St Margaret’s & District Gardeners’ Association

The History of the Christmas Wreath

I expect a lot of us, when asked ‘from where did the first Christmas Tree come?’ would know the most popular answer is – it was introduced by Prince Albert in the mid 19th century. It is a regular pub quiz question. But how many of us know much about the traditional Christmas Wreath.


The origin of the wreath dates back to the times of the Persian Empire. The word wreath is taken from the old English word ‘writhen’ meaning to twist. Wreaths were believed to be a symbol of importance and wealth, they were much smaller than those we see today and were known as ‘diadems’.


To begin with they were used almost as a fashion statement, being worn as headbands and often adorned with jewels. Somewhere around 776 BC the Greeks started to place wreaths made of laurel on the heads of the athletes who came first in the Olympic Games. It is thought likely that these precious items were hung on the wall after they had been worn. Likewise those given at weddings and other special occasions. The wreath represented honour and joy. Very soon important military and political leaders of the Roman Empire started wearing wreaths. One example being that of Julius Ceasar who wore one much like a crown.

> _AIM_:
Resume the passage on the history of the Christmas wreath above, picking up right after its last sentence.

> _GIVEN INFORMATION_:
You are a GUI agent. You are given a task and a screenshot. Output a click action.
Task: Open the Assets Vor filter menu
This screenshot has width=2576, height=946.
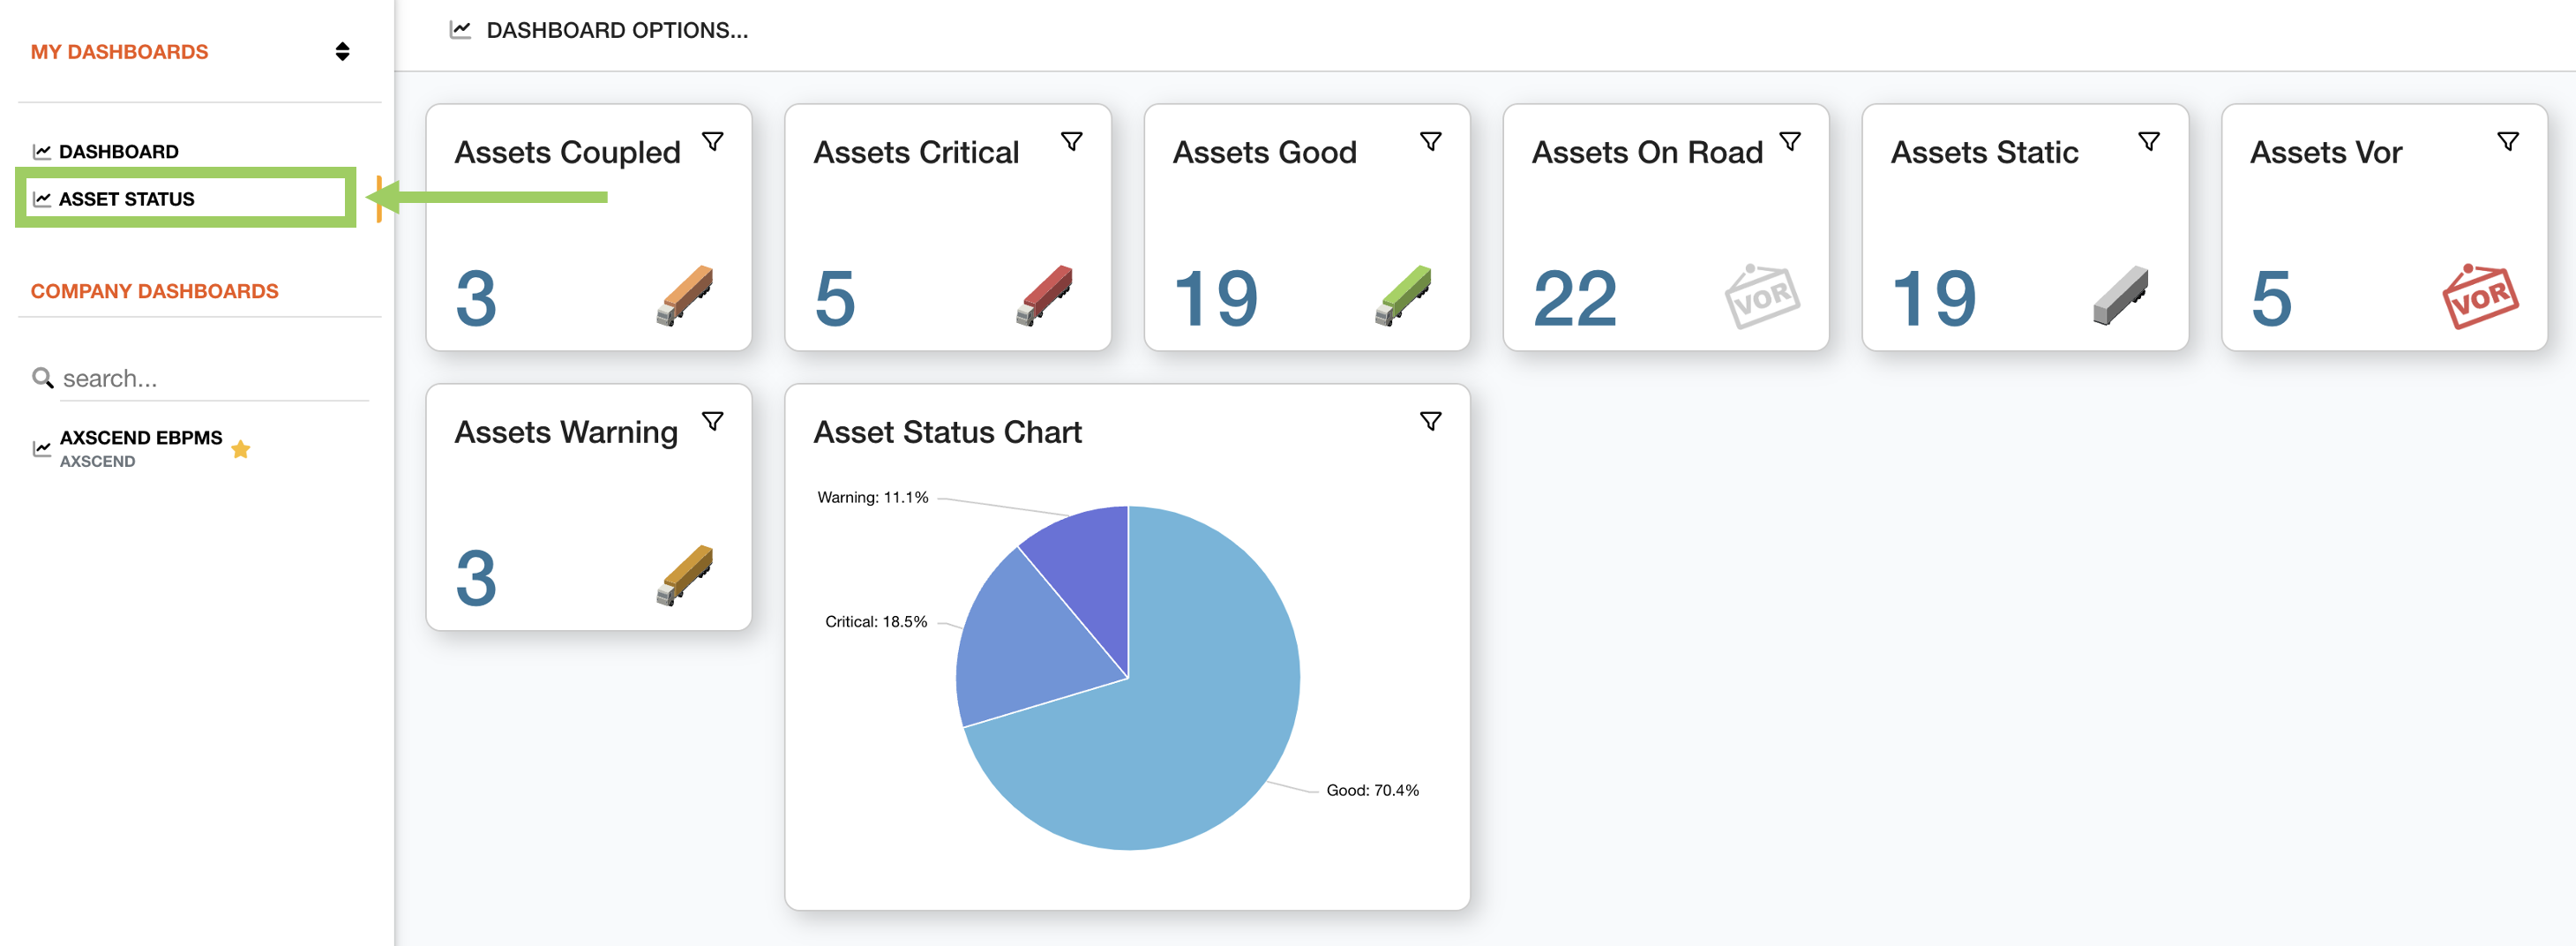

> _OUTPUT OF THE TASK_:
The transition of the wreath from a headgear to a wall/door decoration is not known with much accuracy. It is thought that they were used as Christmas Tree decorations, their circular shape made them easy to hang on the branches of trees. The shape was also thought to represent divine perfection, symbolizing eternity , as the shape has no end. Here we mainly associate the wreath with Christmas but that doesn’t mean you have to stick with tradition. You can buy wreaths made of colourful Christmas baubles or adorned with berries and fruits. To make your own you can buy circular bases, already incorporating oasis or make your own base using twisted branches and moss formed into a circle with wire. Then fill the circle with whatever foliage you have available, cut into short pieces and pushed into the oasis or the moss, secured with wire wrapped around the base as you go. To finish you can add baubles, pine cones, orange segments and selections of berries. Finish off with a cheerful bow at the base. To keep your greenery looking fresh, spritz daily with water.


There is another wreath used widely at Christmas – the Advent Wreath. During the Middle Ages the Christians adapted a tradition that had been used by both Germanic and Scandinavian peoples during the winter months. The symbolism of the Advent wreath is very strong. The wreath is made up entirely of various evergreens, signifying continuous life. Even though these evergreens have traditional meanings, laurel signifies victory over persecution and suffering; pine, holly and yew, immortality and Holly to remind us of the Crown of Thorns. Four candles represent the four weeks of Advent, three candles are purple representing the Christian values of hope, peace and love and one is rose or red symbolizing the joy of new life gained through the gift of Christ’s sacrifice on the cross. Sometimes a white candle is lit on Christmas Eve to welcome Jesus’s birth.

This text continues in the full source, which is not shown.